VM and video prompting (VP), collectively referred to as “video-based instruction” (VBI), are among the most consistently explored and used technology-based interventions for teaching various life skills to students with IDD (Sun & Brock, 2023). Using VM for life skills instruction involves showing students a video of someone (e.g., an adult, a peer, or even themselves) performing an entire task from start to finish in a single video clip, which students will then model after (Kanfush & Jaffe, 2019). VP is similar to VM but breaks down the task into smaller steps, with separate videos of each step presented to the students sequentially (Sun & Brock, 2023). Both methods provide students with a visual model of the skill they are learning, which researchers found enhances student acquisition and maintenance of life skills (Park et al., 2019). When students are presented with VBI, they can watch and rewatch as needed, allowing teachers to individualize instruction and provide repeated practice, which is crucial for teaching and mastering novel life skills (Kanfush & Jaffe, 2019; Taconet et al., 2024).
Two more recent technology-based interventions to support the development of life skills in students with IDD include augmented reality (AR) and VR (McMahon et al., 2020; Yenioglu et al., 2023). AR combines virtual content and the real world to create an interactive experience for students with disabilities (Bower et al., 2014; Yenioglu et al., 2023). VR involves virtual simulations of a three-dimensional environment mimicking real life (Carreon et al., 2024). VR can take multiple forms, from fully immersive, which typically involves headsets and fully interactive three-dimensional environments, to nonimmersive, often involving computers or Chromebooks, phones, or tablets (Yakubova et al., 2022). Both provide students with opportunities to practice and participate in life skills in safe and controlled environments (Dixon et al., 2020; Panerai et al., 2018). Previous researchers found VR and AR to be effective in teaching life skills to students with IDD (e.g., Bridges et al., 2020; Cihak et al., 2016).
Recently, researchers explored the use of nonimmersive VR to support the acquisition, maintenance, and generalization of life skills in secondary students with IDD in rural schools. Jakubow et al. (2025) and Bouck et al. (2025) both explored high school students learning food preparation skills (i.e., making a grilled cheese sandwich on the stove) using a nonimmersive VR app downloadable onto Chromebooks (for a screenshot of the VR system, see Figure 1). In both studies, the students both acquired the skill in the VR environment and generalized to making pizza in an oven in the VR environment. In the Bouck et al. study, researchers also implemented the system of least prompts (SLP) and probed students immediately after completing the VR training; in the Jakubow et al. study, researchers did not implement the SLP, and students were probed the next session following the VR session. Furthermore, the students’ skill acquisition was relatively efficient, with the three participating students averaging about half hour of instruction via the VR across about eight sessions.

__________

* _TO BE DONE_:
- 1) According to the passage on technology for teaching life skills, how does video prompting differ from video modeling?
- 2) Please write a continuation of the passage on technology for teaching life skills, starting after its last sentence.
The lines have no connection to the passage on technology for teaching life skills.

* _GIVEN MATERIAL_:
__________

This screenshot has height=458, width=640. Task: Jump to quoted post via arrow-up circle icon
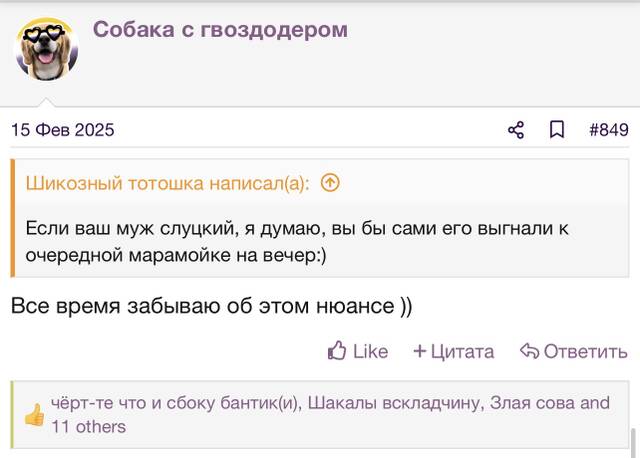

__________

* _RESPONSES TO THE EXERCISE_:
- 1) Video prompting breaks the task into smaller steps and presents a separate video of each step in sequence, instead of showing the whole task in a single clip.

- 2)
Nonimmersive virtual reality cooking a grilled cheese sandwich on a stove
Per the suggestion from her special education coordinator, Mrs. Gold dedicates time to researching technology-based interventions to support her students’ life skills learning. She is intrigued by the capabilities of AR and VR due to their engaging and realistic environments. Mrs. Gold’s next step is to learn more about AR and VR and what specific options might exist and, ultimately, determine which technology-based intervention she wants and is able to pursue and implement in her classroom.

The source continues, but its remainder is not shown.